Expurgation
Expurgation is a form of censorship which involves purging anything deemed noxious or offensive, usually from an artistic work.
Bowdlerization is a pejorative term for the practice, particularly the expurgation of lewd material from books. The term derives from Thomas Bowdler's 1818 edition of William Shakespeare's plays, which he reworked in order to make them more suitable, in his opinion, for women and children. He similarly edited Edward Gibbon's Decline and Fall of the Roman Empire.

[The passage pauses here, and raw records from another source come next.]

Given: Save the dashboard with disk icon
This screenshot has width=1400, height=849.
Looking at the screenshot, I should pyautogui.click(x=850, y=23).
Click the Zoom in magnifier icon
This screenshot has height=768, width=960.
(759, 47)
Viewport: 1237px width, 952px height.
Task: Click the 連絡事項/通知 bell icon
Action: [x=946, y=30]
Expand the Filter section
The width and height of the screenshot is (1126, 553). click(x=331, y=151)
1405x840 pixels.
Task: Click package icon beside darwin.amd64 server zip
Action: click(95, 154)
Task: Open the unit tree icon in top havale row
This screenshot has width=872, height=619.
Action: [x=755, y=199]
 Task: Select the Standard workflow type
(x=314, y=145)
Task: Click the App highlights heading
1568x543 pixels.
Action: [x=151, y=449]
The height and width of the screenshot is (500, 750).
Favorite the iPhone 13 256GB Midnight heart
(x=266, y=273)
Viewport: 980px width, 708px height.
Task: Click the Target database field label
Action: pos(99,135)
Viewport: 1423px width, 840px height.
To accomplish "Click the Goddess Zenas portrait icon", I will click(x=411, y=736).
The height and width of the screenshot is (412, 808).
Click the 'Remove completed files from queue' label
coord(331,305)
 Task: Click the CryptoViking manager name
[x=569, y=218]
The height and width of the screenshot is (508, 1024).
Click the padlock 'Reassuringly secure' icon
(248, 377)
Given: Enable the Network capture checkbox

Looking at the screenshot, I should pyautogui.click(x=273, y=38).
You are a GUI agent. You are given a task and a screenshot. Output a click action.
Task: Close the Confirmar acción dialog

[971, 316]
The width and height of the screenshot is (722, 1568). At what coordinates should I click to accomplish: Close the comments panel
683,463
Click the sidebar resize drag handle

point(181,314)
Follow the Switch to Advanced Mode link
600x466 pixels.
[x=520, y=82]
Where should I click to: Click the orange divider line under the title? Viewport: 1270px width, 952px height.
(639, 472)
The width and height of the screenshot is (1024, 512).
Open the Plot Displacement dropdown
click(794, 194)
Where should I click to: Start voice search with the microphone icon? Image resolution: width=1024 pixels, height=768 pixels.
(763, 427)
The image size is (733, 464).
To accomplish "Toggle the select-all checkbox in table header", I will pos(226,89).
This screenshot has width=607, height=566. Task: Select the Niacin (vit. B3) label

A fig-leaf edition is such a bowdlerized text, deriving from the practice of covering the genitals of nudes in classical and Renaissance statues and paintings with fig leaves.
Examples
Religious
In 1264, Clement IV ordered the Jews of Aragon to submit their books to Dominican censors for expurgation.
Sexual
"The Crabfish", (known also as "The Sea Crabb") an English folk song dating back to the mid-1800s about a man who places a crab into a chamber pot, unbeknownst to his wife, who later uses the pot without looking, and is attacked by the crab. Over the years, sanitized versions of the song were released in which the lobster grabs the wife by the nose instead of by the genitals or that imply the location of the wounds by censoring the rhyming word in the second couplet. For instance, "Children, children, bring the looking glass / Come and see the crayfish that bit your mother's a-face" (ass).